Wir hatten jetzt so viel an Höhe gewonnen, dass ich über die Mauern und Gebäude des Konzents hinweg den Hang hinaufschauen konnte, um zu sehen, was da kam. Es hatte große Ähnlichkeit mit dem, was Fraa Haligastreme uns anhand alter Texte beschrieben hatte: schwer wie Stein, flüssig wie Wasser, heiß wie eine Esse und – jetzt, nachdem es sich mehrere tausend Fuß einen Berg herabgewälzt hatte – schnell wie ein Express.

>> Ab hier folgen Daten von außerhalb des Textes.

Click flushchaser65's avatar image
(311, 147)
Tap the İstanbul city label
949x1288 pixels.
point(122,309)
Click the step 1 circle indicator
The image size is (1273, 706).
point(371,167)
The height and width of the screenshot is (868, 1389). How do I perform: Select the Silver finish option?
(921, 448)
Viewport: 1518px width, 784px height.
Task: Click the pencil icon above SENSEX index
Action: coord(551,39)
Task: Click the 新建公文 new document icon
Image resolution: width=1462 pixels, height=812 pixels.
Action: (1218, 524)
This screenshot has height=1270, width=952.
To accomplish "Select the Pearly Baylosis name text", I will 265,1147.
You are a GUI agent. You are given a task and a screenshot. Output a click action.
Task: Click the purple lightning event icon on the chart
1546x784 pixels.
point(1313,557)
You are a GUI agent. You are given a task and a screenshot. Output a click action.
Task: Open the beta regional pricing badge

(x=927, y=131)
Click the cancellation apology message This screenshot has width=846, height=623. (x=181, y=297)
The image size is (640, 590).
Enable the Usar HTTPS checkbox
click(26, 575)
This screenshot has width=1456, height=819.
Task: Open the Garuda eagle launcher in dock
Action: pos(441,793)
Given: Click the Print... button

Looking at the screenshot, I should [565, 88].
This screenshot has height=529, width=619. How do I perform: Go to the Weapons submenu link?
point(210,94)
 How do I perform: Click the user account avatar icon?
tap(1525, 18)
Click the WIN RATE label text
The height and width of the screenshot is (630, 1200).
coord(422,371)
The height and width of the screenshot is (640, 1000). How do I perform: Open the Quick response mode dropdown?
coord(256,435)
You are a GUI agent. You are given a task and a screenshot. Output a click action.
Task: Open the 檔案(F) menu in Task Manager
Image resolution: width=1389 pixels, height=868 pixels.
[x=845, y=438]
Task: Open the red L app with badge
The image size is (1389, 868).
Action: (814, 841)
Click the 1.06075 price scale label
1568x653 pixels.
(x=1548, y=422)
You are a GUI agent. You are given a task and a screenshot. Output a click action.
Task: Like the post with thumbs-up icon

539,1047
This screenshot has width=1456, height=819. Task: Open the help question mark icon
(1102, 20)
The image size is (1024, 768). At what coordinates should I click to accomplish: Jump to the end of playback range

»Nein!«, schrie ich. »Wir müssen umkehren!« Nicht, dass irgendjemand mich hätte hören können. Aber ein Soldat hinter mir las in meinem Gesicht und sah, dass mein Blick sich auf das Cockpit richtete. Ruhig hob er seine Handfeuerwaffe und setzte ihre Mündung mitten auf meine Stirn.
Meine nächster Gedanke war: Hätte ich den Mumm, hinauszuspringen, damit Orolo meinen Platz einnehmen könnte? , aber ich wusste, dass sie nicht noch einmal landen würden, um ihn aufzulesen. Die Zeit war zu knapp.